In one of the small, sweet, exquisitely fresh hours before dawn they were set down and left alone on the wide and empty veld. The dusty road along which they had come was beautified by wraith-like rays from a passing moon. Purple rocks had put on a silvery sheen. The white radiant stars burned like jewels in the blue veil of heaven. Far hills and shadowy trees rose silent and salient against the sky. The spot where the waggons lay outspanned was close to de Windt’s old farm, in the same area of brooding peace Vivienne had visited the day before—but with how different a mood! Then, Life had tasted bitterer between her lips than the aloes of Death. Now, her heart was clean of guile as a white rose, and she was a red and glowing rose whose fragrance intoxicated them both with the divine madness of love. Old Africa took them to her breast and they became part of her.
Chapter Three.
Common or Garden Earth.
There always seems to be more ardour and vitality in blue-eyed people than in others, and Diane Heywood and Maryon Hammond were both blue-eyed—with a difference. His were blue as the inner light of a glacier, with something of the ice’s quality in their steady stare—a fighter’s eyes, hard as a rock that you cannot break with an axe; the kind of eyes that women forgive anything to. Indeed Hammond had spent most of his thirty-eight years sinning against women, and they forgave him even unto seventy times seven; and that was as far as the Holy Scriptures entered into the matter. Like Napoleon he was a little fellow when it came to measurements, but so alert, high-headed, and graceful that no one would have guessed him to be something under five-foot eight, and he had the swiftest, most silent feet in Africa, whether for dancing, running, leaping, tracking a lion, or kicking a nigger. A copper complexion bestowed upon him by the land he loved, and a small tan-coloured moustache above a somewhat traplike mouth made up the rest of his equipment. It may be gathered that he was no beauty; but he was “the captain of his soul,” such at it was, and he carried himself as though the gods had elected him to be one of the eternal captains of the earth.

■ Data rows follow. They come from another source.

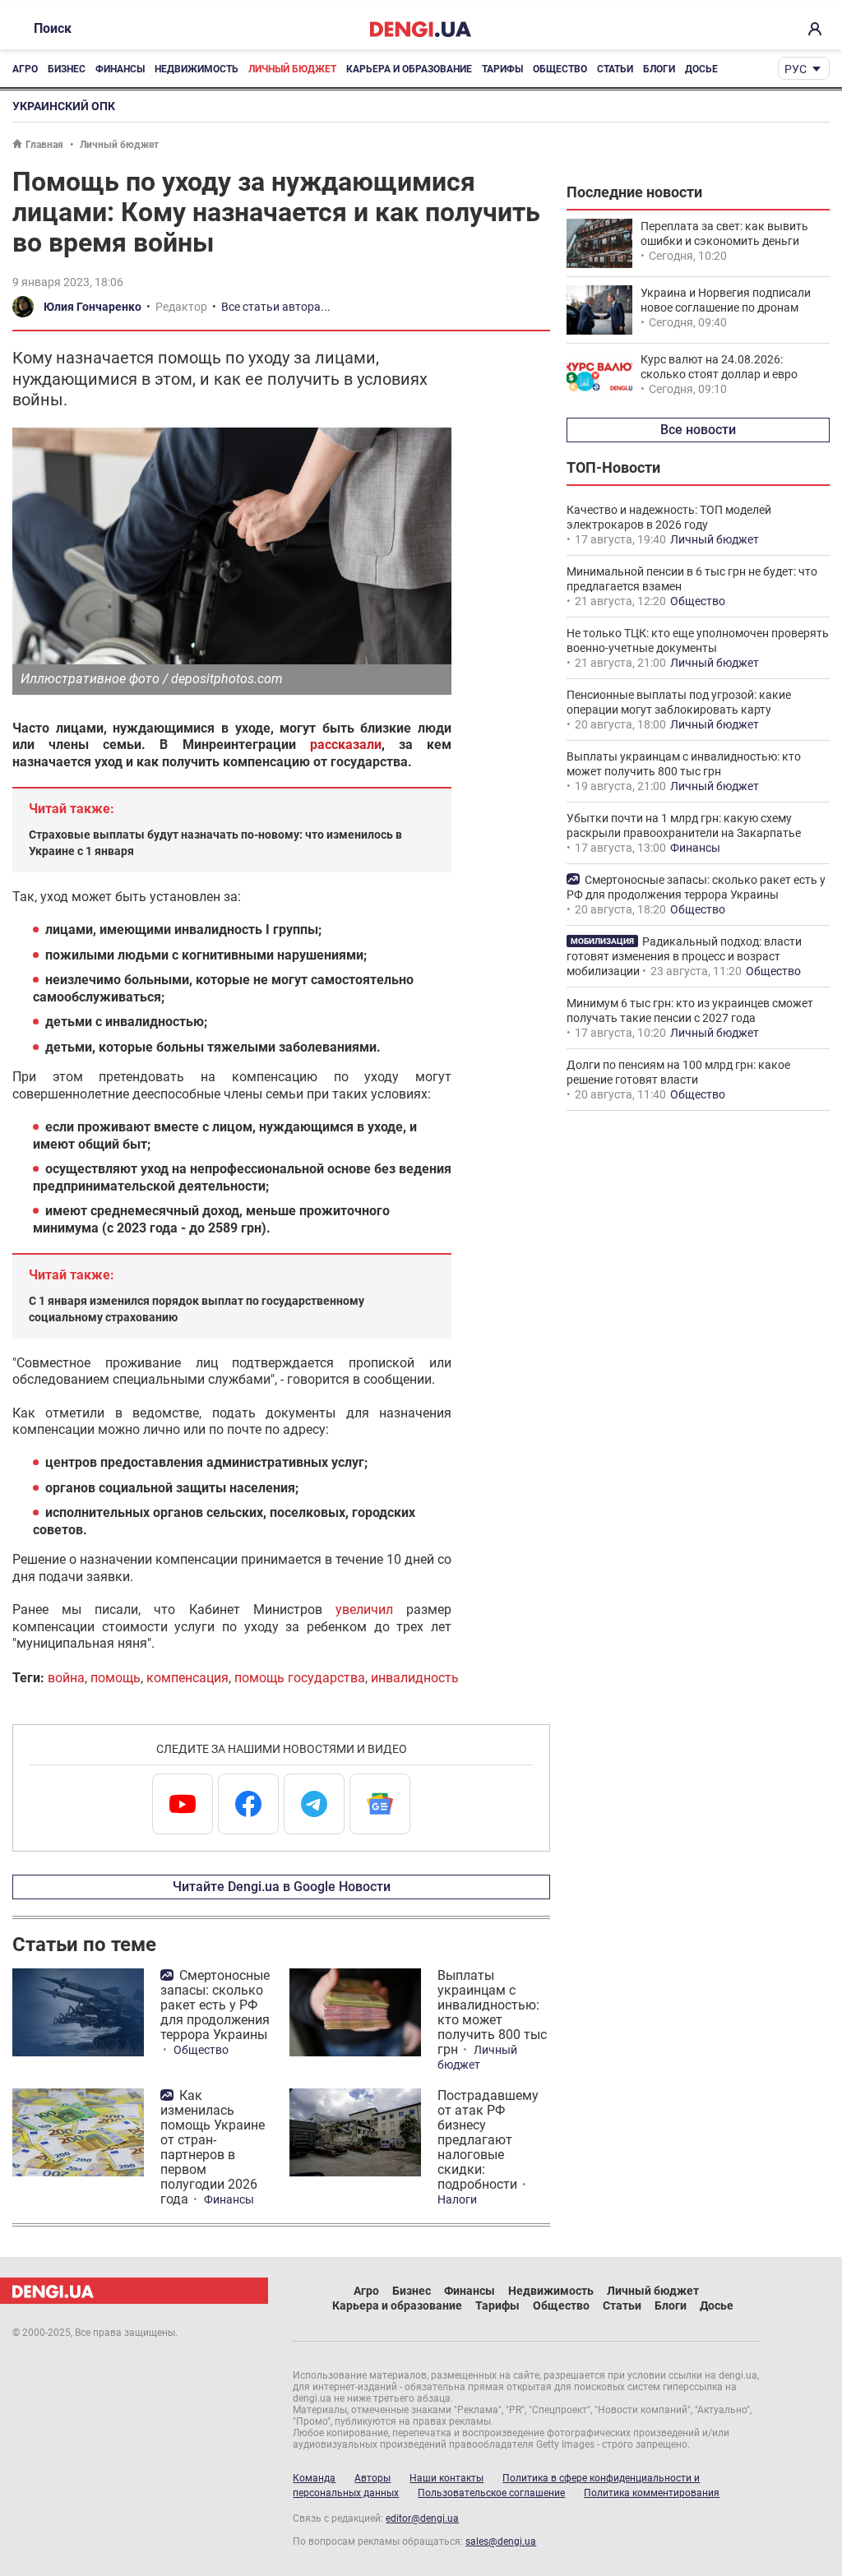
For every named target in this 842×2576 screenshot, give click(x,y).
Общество (560, 69)
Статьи (615, 69)
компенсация (187, 1678)
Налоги (457, 2199)
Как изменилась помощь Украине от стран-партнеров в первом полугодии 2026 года (212, 2147)
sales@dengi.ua (500, 2541)
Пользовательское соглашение (491, 2493)
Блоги (659, 69)
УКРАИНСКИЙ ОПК (63, 106)
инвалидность (415, 1678)
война (66, 1678)
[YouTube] (182, 1804)
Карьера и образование (409, 69)
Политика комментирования (651, 2493)
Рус (795, 69)
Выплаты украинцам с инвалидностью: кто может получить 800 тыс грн (492, 2012)
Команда (314, 2478)
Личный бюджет (292, 69)
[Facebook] (248, 1804)
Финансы (120, 69)
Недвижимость (196, 69)
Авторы (372, 2478)
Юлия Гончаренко (92, 306)
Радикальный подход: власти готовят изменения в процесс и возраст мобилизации (684, 956)
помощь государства (299, 1678)
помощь (115, 1678)
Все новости (698, 429)
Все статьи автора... (276, 306)
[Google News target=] (379, 1804)
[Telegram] (314, 1804)
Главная (44, 144)
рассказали (346, 744)
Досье (701, 69)
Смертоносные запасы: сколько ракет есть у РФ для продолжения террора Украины (215, 2005)
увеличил (364, 1609)
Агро (25, 69)
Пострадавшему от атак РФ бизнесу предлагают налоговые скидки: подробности (488, 2140)
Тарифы (502, 69)
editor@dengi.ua (422, 2518)
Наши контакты (446, 2478)
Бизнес (67, 69)
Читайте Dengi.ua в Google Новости (282, 1886)
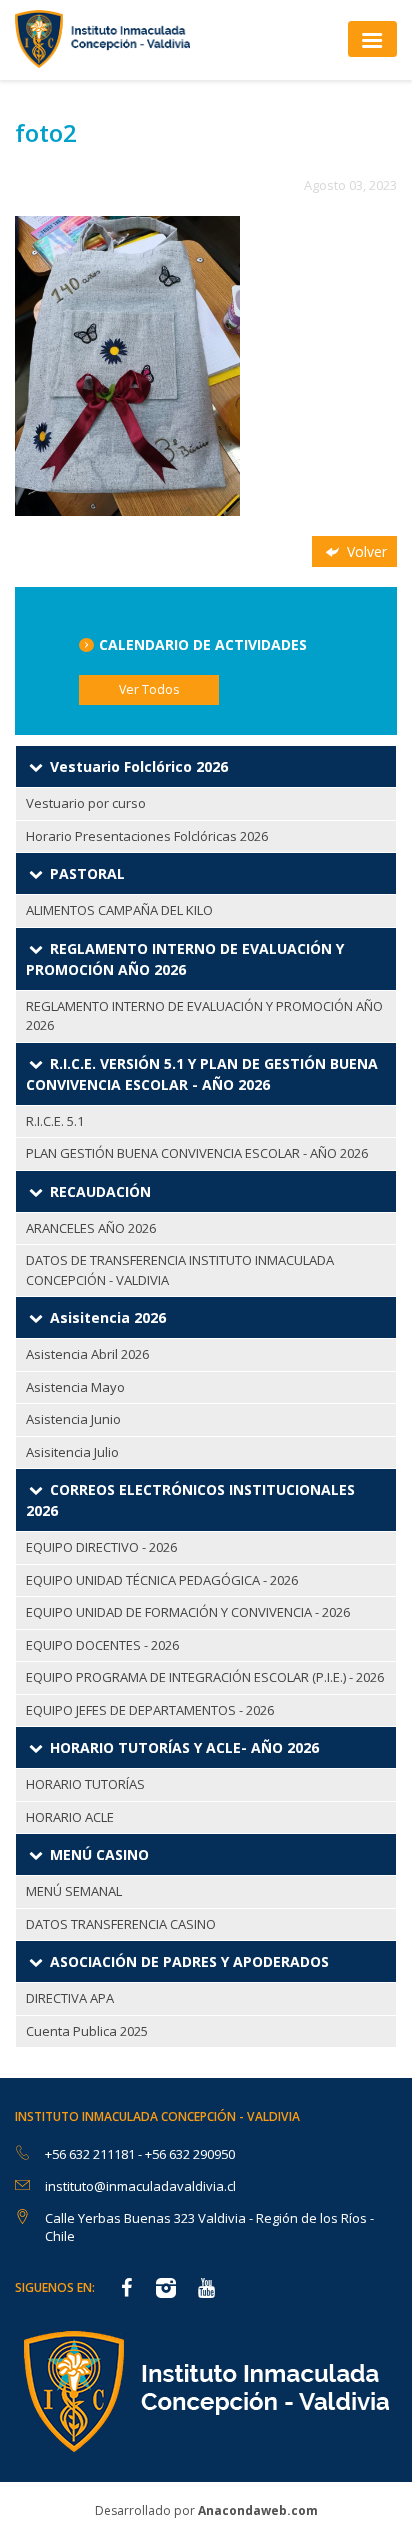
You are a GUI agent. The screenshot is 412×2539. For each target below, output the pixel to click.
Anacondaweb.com (258, 2510)
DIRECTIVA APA (70, 1998)
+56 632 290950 (190, 2154)
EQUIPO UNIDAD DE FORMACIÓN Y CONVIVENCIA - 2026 (188, 1612)
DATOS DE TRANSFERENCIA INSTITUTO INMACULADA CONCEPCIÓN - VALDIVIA (180, 1270)
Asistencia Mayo (75, 1387)
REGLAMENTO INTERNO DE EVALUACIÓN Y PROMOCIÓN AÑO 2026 (204, 1016)
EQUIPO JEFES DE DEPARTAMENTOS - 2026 (150, 1710)
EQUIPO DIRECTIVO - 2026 (101, 1547)
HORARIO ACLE (70, 1817)
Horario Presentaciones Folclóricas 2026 (147, 836)
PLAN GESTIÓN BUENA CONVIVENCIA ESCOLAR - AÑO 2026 (197, 1153)
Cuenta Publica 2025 (87, 2031)
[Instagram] (166, 2290)
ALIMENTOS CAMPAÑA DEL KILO (119, 910)
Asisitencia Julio (72, 1452)
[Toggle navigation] (372, 38)
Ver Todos (149, 689)
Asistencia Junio (73, 1419)
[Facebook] (126, 2290)
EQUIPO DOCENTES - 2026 (102, 1645)
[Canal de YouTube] (206, 2290)
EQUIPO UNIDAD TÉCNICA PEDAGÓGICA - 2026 (162, 1580)
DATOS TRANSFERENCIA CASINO (121, 1924)
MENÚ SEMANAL (74, 1891)
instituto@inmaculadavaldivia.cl (140, 2186)
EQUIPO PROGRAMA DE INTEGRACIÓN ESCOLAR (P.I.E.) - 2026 (205, 1677)
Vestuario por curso (86, 803)
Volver (365, 551)
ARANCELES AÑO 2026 (91, 1228)
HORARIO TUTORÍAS (85, 1784)
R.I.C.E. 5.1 (55, 1121)
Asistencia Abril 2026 (87, 1354)
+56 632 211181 (91, 2154)
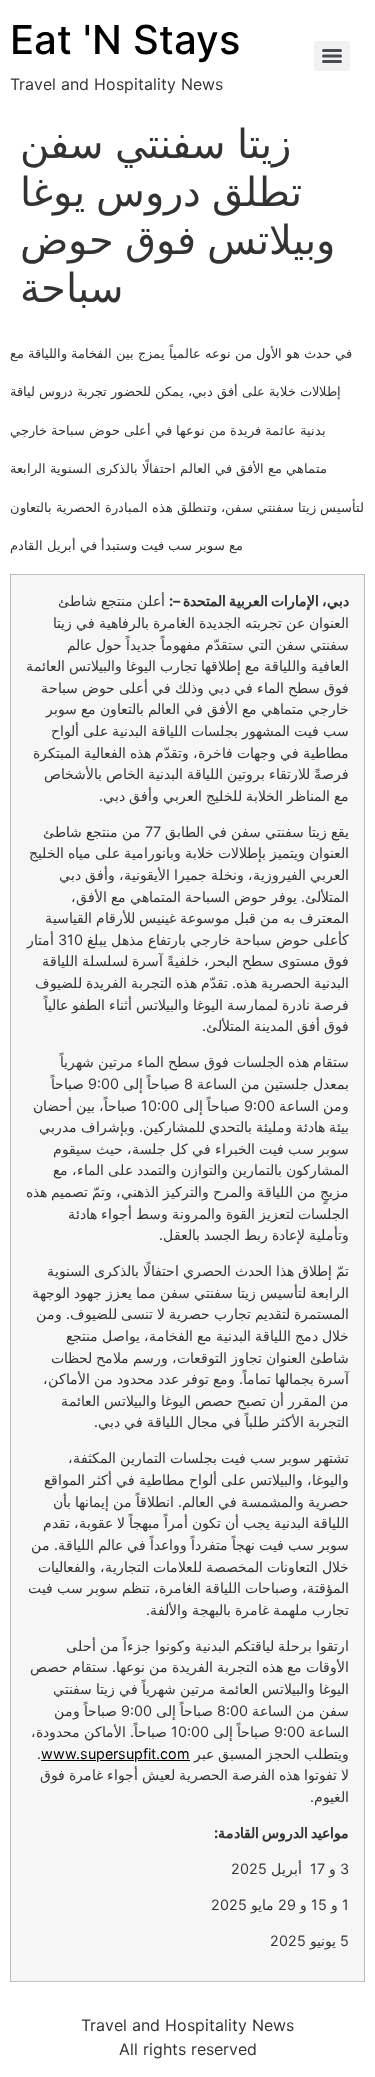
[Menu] (332, 56)
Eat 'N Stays (125, 39)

Diane Heywood’s eyes were long and deep and cool with shadows in them like the shadows under far hills on a hot day, and that should have been enough for any woman; but the gods had been good to her and added a slim little nose that grew straight out of her forehead like a Greek woman’s, dragging her upper lip so high that there seemed nothing of it except a red curve above another red curve and a short firm chin with a cleft in it. It was hard to tell what in all these soft curves and dimples should suggest a pride of spirit almost insolent, a scorn of all things that were not high and clear and noble. It might have been something in the tilt of her head, the turn of her mouth, or the unflickering character of the shadows in her eyes; but whatever or wherever its origin it was there for all men to read, and not the least of her attractions when read; for all men, whether they know it or not, love that quality of pride in women, recognising, dimly or clearly according to their natures, that on it is based all fine and great things in the generation to come.
However, if instead of possessing the beauty of a May Day Miss Heywood had been the dullest and plainest of girls she would still have enjoyed, for a time at least, the rather enchanting experience of having all the men in Fort Salisbury buzzing about her like bees round a rose on a June morning, and every woman hanging on her lips as if she were the Oracle of Thebes. For she had come straight from England and the charm of “home” still hung about her even as the colour of “home” stayed in her cheeks. She had seen fields—little square fields with hedges growing round them, and buttercups growing in them—plucked blackberries and cowslips, ridden to hounds in the Black Vale; heard the jingle of hansom bells, and ’busses rumbling on asphalt, and the boom of Big Ben; tasted London fog, smelt the Thames; seen Charles the First riding down Whitehall, and Nelson’s cocked hat lost in the mist. She, the latest comer, had seen and done and heard all or any of these dear and desirable things later than any of the homesick exiles in Salisbury; therefore was she most dear and desirable beyond all things that be.
“She was London, she was Torment, she was Town.”
There were in Rhodesia women whom men loved or reverenced or tolerated or disliked or desired as the case might be, but, for the time being, one and all of these were neglected and forgotten for the society of “the girl from home.”